Falcon have been working in Northern Peru for several years, buying speciality coffee from cooperatives and associations with whom we have built lasting relationships. Whilst a lot of the arrival quality we have seen in previous seasons has been good, we have struggled to impact upon that quality or make improvements in the supply chain as much as we would like.
More importantly, the premiums we had been paying for quality rarely makes it directly back to producers, something we have had very little control over in previous years. In Peru, like some other origins, coffee farmers are sensitive to market changes and often lack basic training and the incentive to produce higher qualities of coffee, as premiums often don’t materialise. For these reasons we decided we needed to change the way we buy coffee in Peru and work directly with producers, allowing us to control and improve upon the existing quality and have full financial traceability.
Ensuring these two factors would help us to pay higher prices for the coffees and make sure that producers received a fair price for the coffee they delivered to us, above the market price. In order to do this, we set up a warehouse in Jaen and started to buy in parchment directly from producers. The Cajamarca region holds a lot of potential for quality coffee, with ideal growing conditions and great varieties, but quality is often lost in picking, processing and drying, with producers lacking infrastructure and knowledge. The most vulnerable producers are those that are unassociated – those who aren’t members of a cooperative, association or organisation – and they represent 75% of producers in Northern Peru. These producers don’t have access to training sessions or premiums for quality or certifications, and their income is totally dependent on the market price.

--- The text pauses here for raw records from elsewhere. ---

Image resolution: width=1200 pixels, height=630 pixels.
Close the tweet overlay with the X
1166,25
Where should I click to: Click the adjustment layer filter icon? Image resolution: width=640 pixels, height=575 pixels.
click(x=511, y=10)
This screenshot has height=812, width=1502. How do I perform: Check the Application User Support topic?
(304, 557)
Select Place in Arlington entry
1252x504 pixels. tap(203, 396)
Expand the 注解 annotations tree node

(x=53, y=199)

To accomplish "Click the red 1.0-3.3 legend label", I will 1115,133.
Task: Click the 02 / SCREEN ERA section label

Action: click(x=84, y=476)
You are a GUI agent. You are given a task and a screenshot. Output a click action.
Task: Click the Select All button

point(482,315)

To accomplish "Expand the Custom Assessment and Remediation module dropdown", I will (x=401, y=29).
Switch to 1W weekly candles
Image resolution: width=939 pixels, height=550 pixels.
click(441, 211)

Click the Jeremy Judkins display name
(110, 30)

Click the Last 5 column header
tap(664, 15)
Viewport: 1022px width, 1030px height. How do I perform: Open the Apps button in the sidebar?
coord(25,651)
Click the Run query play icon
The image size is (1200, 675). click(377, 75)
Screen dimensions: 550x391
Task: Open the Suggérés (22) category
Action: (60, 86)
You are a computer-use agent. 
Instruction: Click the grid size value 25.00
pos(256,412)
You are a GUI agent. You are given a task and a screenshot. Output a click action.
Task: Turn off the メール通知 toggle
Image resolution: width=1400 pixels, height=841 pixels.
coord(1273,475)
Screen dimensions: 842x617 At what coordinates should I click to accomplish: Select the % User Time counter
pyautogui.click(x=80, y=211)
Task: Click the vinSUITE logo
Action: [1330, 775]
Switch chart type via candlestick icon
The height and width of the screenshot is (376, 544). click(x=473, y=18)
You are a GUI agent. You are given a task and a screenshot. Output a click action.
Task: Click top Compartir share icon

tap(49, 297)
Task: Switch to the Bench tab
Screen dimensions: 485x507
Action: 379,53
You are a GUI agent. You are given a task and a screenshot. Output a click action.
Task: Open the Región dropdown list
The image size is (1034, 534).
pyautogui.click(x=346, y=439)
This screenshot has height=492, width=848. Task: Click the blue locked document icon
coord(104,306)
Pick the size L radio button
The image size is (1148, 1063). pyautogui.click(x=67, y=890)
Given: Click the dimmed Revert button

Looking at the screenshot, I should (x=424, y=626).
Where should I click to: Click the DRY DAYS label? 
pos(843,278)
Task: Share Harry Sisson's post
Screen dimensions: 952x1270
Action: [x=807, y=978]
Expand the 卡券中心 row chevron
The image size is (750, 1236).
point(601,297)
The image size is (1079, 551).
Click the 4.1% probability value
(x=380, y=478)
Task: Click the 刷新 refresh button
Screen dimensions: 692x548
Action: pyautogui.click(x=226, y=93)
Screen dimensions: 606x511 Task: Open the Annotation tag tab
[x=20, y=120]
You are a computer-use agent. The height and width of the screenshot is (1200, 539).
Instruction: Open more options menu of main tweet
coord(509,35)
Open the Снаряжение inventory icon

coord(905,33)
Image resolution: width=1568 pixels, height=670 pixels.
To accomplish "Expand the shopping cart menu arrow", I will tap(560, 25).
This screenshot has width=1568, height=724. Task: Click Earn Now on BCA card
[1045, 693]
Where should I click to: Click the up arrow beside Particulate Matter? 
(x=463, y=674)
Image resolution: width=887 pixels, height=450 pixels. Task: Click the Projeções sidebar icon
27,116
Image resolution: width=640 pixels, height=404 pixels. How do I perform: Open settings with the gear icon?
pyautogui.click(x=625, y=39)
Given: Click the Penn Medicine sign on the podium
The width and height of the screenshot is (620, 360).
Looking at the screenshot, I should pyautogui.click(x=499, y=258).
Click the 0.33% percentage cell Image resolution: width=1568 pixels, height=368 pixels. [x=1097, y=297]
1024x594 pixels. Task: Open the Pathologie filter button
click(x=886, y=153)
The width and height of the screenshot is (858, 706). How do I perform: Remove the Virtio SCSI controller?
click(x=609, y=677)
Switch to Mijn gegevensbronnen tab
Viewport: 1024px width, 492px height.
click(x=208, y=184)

Often, local aggregators – a buyer who lives in the same area – will come to the farm or house of a producer and buy their coffee for cash before selling it on; in some cases, directly to an exporter or more often to other traders and middlemen. This results in the producer being paid very little for their coffee and a lot of quality coffee is lost. This shift in approach to sourcing will allow us to forge long term relationships directly with farmers, improve the coffee quality we can offer from these areas and increase producer household income through access to quality premiums. We now have over 438 registered farmers across the San Ignacio and Jaen provinces.